The detect() method enables format auto-detection. Good detection should be:

  • Fast: don’t load the entire file just to check if it’s your format
  • Specific: avoid false positives that could conflict with other adapters
  • Graceful: return False (never raise) if the source isn’t your format

The detection system iterates through all registered adapters and calls detect() on each one. Because of this, your detection logic should be as lightweight as possible. Checking for the presence of a few distinctive keys in a dict is ideal. Avoid expensive operations like parsing large files or making network requests inside detect().

@staticmethod
def detect(source) -> bool:
    if isinstance(source, dict):
        # Check for a distinctive key combination
        return "my_format_version" in source and "tables" in source

    if isinstance(source, str):
        # Check file extension first (cheapest check)
        return source.lower().endswith(".myformat.yaml")

    return False

Best Practices

  1. Map as much as possible: users expect high coverage. If a constraint is close to something Pointblank supports, map it (possibly with reduced precision) rather than skipping it.

  2. Use descriptive source_description: this helps users understand what each generated validation step corresponds to in their original schema.

  3. Set coverage accurately: track the total number of source constraints and how many were successfully mapped. This gives users confidence in the import quality.

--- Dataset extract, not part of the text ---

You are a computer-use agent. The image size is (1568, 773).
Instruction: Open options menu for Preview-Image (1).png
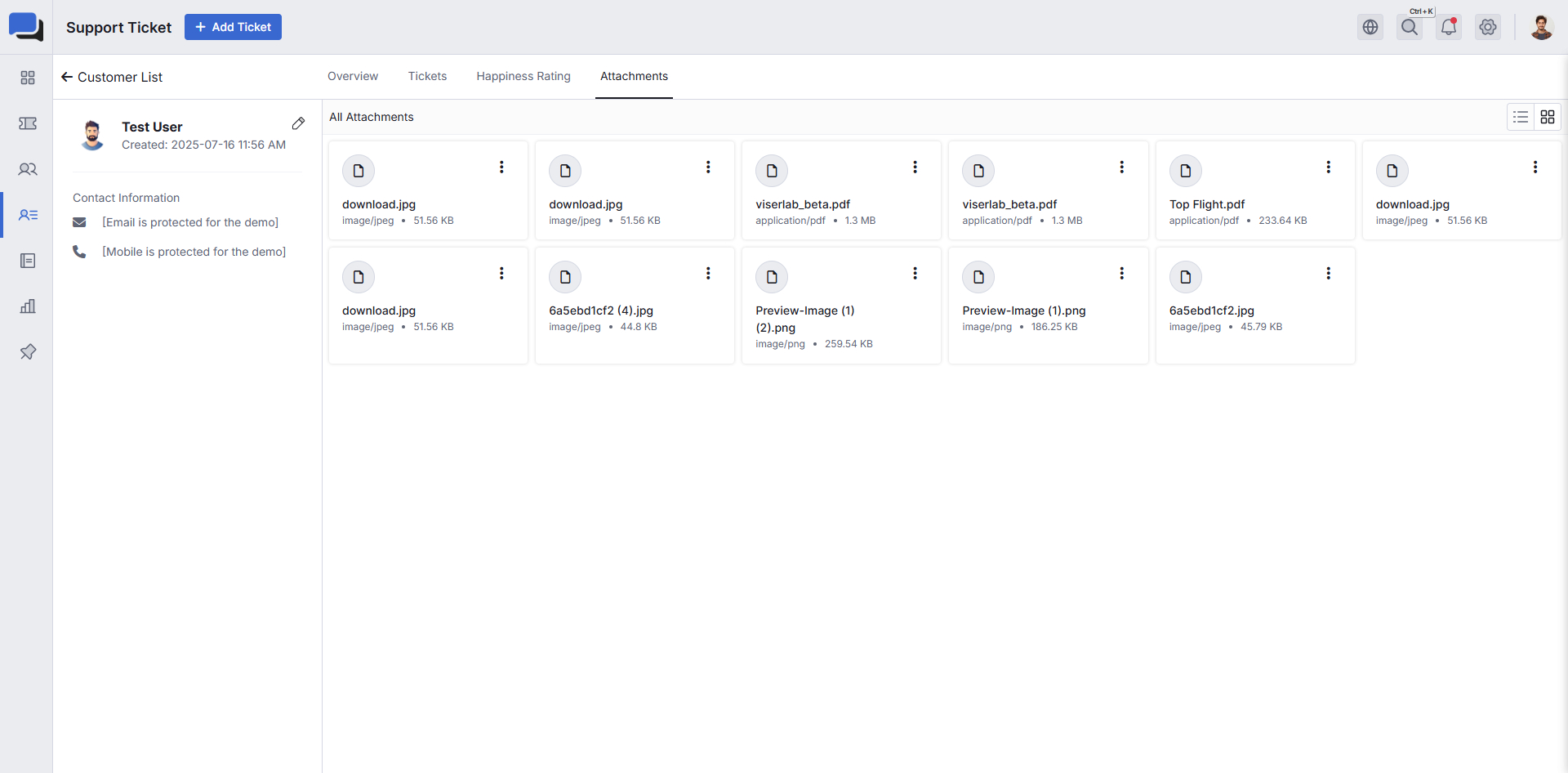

  4. Handle both file paths and dicts: users should be able to pass either a path string or pre-loaded data. Most adapters check isinstance(source, str) for file paths and isinstance(source, dict) for pre-parsed content.

  5. Fail clearly on bad input: raise TypeError for wrong source types, FileNotFoundError for missing files, and ValueError for malformed content. Don’t return partial results silently.

  6. Keep dependencies optional: if your adapter needs a third-party library, check for it at import time and give a clear installation hint if it’s missing.

Conclusion

Custom adapters let you extend Pointblank’s import/export system to handle any schema format your organization uses. The plugin architecture is intentionally simple: subclass ContractAdapter, implement one or two methods, and register it with a decorator. From that point forward, your format participates in the same import_contract() and export_contract() workflow that the built-in adapters use.

This extensibility means that Pointblank can serve as a universal validation layer regardless of where your data contracts originate. Whether your schemas live in a proprietary YAML format, an internal data catalog API, or a custom metadata store, a short adapter class is all you need to bring them into the Pointblank ecosystem and benefit from its validation reporting, threshold system, and pipeline integration.